Dataset entries:
= = = = =

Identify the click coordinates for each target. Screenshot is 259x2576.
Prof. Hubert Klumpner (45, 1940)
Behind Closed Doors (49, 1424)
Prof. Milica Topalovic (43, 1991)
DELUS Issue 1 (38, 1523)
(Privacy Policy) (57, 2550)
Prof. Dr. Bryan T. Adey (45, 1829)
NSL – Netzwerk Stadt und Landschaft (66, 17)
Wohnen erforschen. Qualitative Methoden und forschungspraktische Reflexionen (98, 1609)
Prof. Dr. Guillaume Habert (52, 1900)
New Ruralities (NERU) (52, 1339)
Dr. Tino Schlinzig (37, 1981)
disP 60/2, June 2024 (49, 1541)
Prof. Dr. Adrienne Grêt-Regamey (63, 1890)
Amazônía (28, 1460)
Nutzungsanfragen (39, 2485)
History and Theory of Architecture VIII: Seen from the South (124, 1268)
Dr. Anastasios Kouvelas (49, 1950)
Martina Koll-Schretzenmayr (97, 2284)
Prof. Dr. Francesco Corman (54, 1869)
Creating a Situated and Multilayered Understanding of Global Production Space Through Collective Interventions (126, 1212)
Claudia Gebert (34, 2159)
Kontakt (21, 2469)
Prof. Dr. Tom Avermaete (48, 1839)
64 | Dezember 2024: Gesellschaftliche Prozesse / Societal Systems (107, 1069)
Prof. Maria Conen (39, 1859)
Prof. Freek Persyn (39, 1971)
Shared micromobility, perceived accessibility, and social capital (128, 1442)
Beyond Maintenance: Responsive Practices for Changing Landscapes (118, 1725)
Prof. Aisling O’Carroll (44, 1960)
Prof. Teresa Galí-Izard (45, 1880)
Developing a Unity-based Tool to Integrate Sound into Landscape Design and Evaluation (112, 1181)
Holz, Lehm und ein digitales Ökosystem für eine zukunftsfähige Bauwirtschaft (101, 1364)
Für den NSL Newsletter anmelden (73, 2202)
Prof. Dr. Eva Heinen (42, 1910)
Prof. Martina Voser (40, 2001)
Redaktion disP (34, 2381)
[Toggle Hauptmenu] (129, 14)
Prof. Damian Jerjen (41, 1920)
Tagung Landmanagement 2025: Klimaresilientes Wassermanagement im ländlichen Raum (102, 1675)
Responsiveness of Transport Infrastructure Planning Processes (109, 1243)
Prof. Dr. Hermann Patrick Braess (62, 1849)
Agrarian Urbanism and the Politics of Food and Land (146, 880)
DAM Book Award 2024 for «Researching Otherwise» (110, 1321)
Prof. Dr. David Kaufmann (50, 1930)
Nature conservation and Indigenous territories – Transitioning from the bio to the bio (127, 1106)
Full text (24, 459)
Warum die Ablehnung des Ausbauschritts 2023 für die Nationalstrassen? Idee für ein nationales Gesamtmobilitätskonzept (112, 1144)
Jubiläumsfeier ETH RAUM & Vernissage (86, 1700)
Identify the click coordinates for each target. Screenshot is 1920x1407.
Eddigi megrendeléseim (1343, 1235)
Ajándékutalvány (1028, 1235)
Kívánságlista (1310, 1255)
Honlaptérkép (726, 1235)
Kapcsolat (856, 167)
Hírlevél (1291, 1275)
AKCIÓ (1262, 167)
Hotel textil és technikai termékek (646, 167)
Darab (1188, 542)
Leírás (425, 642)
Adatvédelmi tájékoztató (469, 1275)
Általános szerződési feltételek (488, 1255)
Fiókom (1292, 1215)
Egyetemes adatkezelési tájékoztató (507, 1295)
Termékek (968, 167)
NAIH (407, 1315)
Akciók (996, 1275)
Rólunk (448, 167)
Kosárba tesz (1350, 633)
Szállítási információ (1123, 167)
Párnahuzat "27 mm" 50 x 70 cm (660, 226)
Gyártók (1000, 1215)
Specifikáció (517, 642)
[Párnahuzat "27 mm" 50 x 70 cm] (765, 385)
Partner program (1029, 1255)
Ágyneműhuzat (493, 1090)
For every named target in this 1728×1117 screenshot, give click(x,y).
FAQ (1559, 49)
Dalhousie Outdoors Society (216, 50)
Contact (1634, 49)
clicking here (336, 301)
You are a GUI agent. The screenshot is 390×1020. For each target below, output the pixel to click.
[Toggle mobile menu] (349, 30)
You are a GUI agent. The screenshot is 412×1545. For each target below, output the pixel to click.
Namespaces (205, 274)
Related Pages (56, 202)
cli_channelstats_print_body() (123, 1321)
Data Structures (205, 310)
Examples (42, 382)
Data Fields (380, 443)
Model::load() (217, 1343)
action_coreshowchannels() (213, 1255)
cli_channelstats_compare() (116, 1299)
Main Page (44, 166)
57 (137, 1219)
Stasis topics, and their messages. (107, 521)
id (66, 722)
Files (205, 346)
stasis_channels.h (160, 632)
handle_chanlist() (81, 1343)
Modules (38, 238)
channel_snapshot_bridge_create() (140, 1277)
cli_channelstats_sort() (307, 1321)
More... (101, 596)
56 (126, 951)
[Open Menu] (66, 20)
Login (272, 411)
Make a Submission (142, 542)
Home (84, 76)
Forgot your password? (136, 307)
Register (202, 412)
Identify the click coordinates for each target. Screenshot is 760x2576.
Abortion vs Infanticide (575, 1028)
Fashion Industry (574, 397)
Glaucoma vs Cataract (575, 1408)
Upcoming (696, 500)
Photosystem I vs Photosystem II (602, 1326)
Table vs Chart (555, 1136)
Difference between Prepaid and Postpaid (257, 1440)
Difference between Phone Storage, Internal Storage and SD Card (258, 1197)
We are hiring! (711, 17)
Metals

= = = = =

§ EXERCISE DETAILS
Retyping every entry exactly is the whole of the task.

§ ANSWER TO THIS PROBLEM
Identify the click coordinates for each target. Screenshot is 259x2576.
Prof. Hubert Klumpner (45, 1940)
Behind Closed Doors (49, 1424)
Prof. Milica Topalovic (43, 1991)
DELUS Issue 1 (38, 1523)
(Privacy Policy) (57, 2550)
Prof. Dr. Bryan T. Adey (45, 1829)
NSL – Netzwerk Stadt und Landschaft (66, 17)
Wohnen erforschen. Qualitative Methoden und forschungspraktische Reflexionen (98, 1609)
Prof. Dr. Guillaume Habert (52, 1900)
New Ruralities (NERU) (52, 1339)
Dr. Tino Schlinzig (37, 1981)
disP 60/2, June 2024 (49, 1541)
Prof. Dr. Adrienne Grêt-Regamey (63, 1890)
Amazônía (28, 1460)
Nutzungsanfragen (39, 2485)
History and Theory of Architecture VIII: Seen from the South (124, 1268)
Dr. Anastasios Kouvelas (49, 1950)
Martina Koll-Schretzenmayr (97, 2284)
Prof. Dr. Francesco Corman (54, 1869)
Creating a Situated and Multilayered Understanding of Global Production Space Through Collective Interventions (126, 1212)
Claudia Gebert (34, 2159)
Kontakt (21, 2469)
Prof. Dr. Tom Avermaete (48, 1839)
64 | Dezember 2024: Gesellschaftliche Prozesse / Societal Systems (107, 1069)
Prof. Maria Conen (39, 1859)
Prof. Freek Persyn (39, 1971)
Shared micromobility, perceived accessibility, and social capital (128, 1442)
Beyond Maintenance: Responsive Practices for Changing Landscapes (118, 1725)
Prof. Aisling O’Carroll (44, 1960)
Prof. Teresa Galí-Izard (45, 1880)
Developing a Unity-based Tool to Integrate Sound into Landscape Design and Evaluation (112, 1181)
Holz, Lehm und ein digitales Ökosystem für eine zukunftsfähige Bauwirtschaft (101, 1364)
Für den NSL Newsletter anmelden (73, 2202)
Prof. Dr. Eva Heinen (42, 1910)
Prof. Martina Voser (40, 2001)
Redaktion disP (34, 2381)
[Toggle Hauptmenu] (129, 14)
Prof. Damian Jerjen (41, 1920)
Tagung Landmanagement 2025: Klimaresilientes Wassermanagement im ländlichen Raum (102, 1675)
Responsiveness of Transport Infrastructure Planning Processes (109, 1243)
Prof. Dr. Hermann Patrick Braess (62, 1849)
Agrarian Urbanism and the Politics of Food and Land (146, 880)
DAM Book Award 2024 for «Researching Otherwise» (110, 1321)
Prof. Dr. David Kaufmann (50, 1930)
Nature conservation and Indigenous territories – Transitioning from the bio to the bio (127, 1106)
Full text (24, 459)
Warum die Ablehnung des Ausbauschritts 2023 für die Nationalstrassen? Idee für ein nationales Gesamtmobilitätskonzept (112, 1144)
Jubiläumsfeier ETH RAUM & Vernissage (86, 1700)
Identify the click coordinates for each target. Screenshot is 1920x1407.
Eddigi megrendeléseim (1343, 1235)
Ajándékutalvány (1028, 1235)
Kívánságlista (1310, 1255)
Honlaptérkép (726, 1235)
Kapcsolat (856, 167)
Hírlevél (1291, 1275)
AKCIÓ (1262, 167)
Hotel textil és technikai termékek (646, 167)
Darab (1188, 542)
Leírás (425, 642)
Adatvédelmi tájékoztató (469, 1275)
Általános szerződési feltételek (488, 1255)
Fiókom (1292, 1215)
Egyetemes adatkezelési tájékoztató (507, 1295)
Termékek (968, 167)
NAIH (407, 1315)
Akciók (996, 1275)
Rólunk (448, 167)
Kosárba tesz (1350, 633)
Szállítási információ (1123, 167)
Párnahuzat "27 mm" 50 x 70 cm (660, 226)
Gyártók (1000, 1215)
Specifikáció (517, 642)
[Párnahuzat "27 mm" 50 x 70 cm] (765, 385)
Partner program (1029, 1255)
Ágyneműhuzat (493, 1090)
For every named target in this 1728×1117 screenshot, give click(x,y).
FAQ (1559, 49)
Dalhousie Outdoors Society (216, 50)
Contact (1634, 49)
clicking here (336, 301)
You are a GUI agent. The screenshot is 390×1020. For each target below, output the pixel to click.
[Toggle mobile menu] (349, 30)
You are a GUI agent. The screenshot is 412×1545. For each target below, output the pixel to click.
Namespaces (205, 274)
Related Pages (56, 202)
cli_channelstats_print_body() (123, 1321)
Data Structures (205, 310)
Examples (42, 382)
Data Fields (380, 443)
Model::load() (217, 1343)
action_coreshowchannels() (213, 1255)
cli_channelstats_compare() (116, 1299)
Main Page (44, 166)
57 (137, 1219)
Stasis topics, and their messages. (107, 521)
id (66, 722)
Files (205, 346)
stasis_channels.h (160, 632)
handle_chanlist() (81, 1343)
Modules (38, 238)
channel_snapshot_bridge_create() (140, 1277)
cli_channelstats_sort() (307, 1321)
More... (101, 596)
56 (126, 951)
[Open Menu] (66, 20)
Login (272, 411)
Make a Submission (142, 542)
Home (84, 76)
Forgot your password? (136, 307)
Register (202, 412)
Identify the click coordinates for each target. Screenshot is 760x2576.
Abortion vs Infanticide (575, 1028)
Fashion Industry (574, 397)
Glaucoma vs Cataract (575, 1408)
Upcoming (696, 500)
Photosystem I vs Photosystem II (602, 1326)
Table vs Chart (555, 1136)
Difference between Prepaid and Postpaid (257, 1440)
Difference between Phone Storage, Internal Storage and SD Card (258, 1197)
We are hiring! (711, 17)
Metals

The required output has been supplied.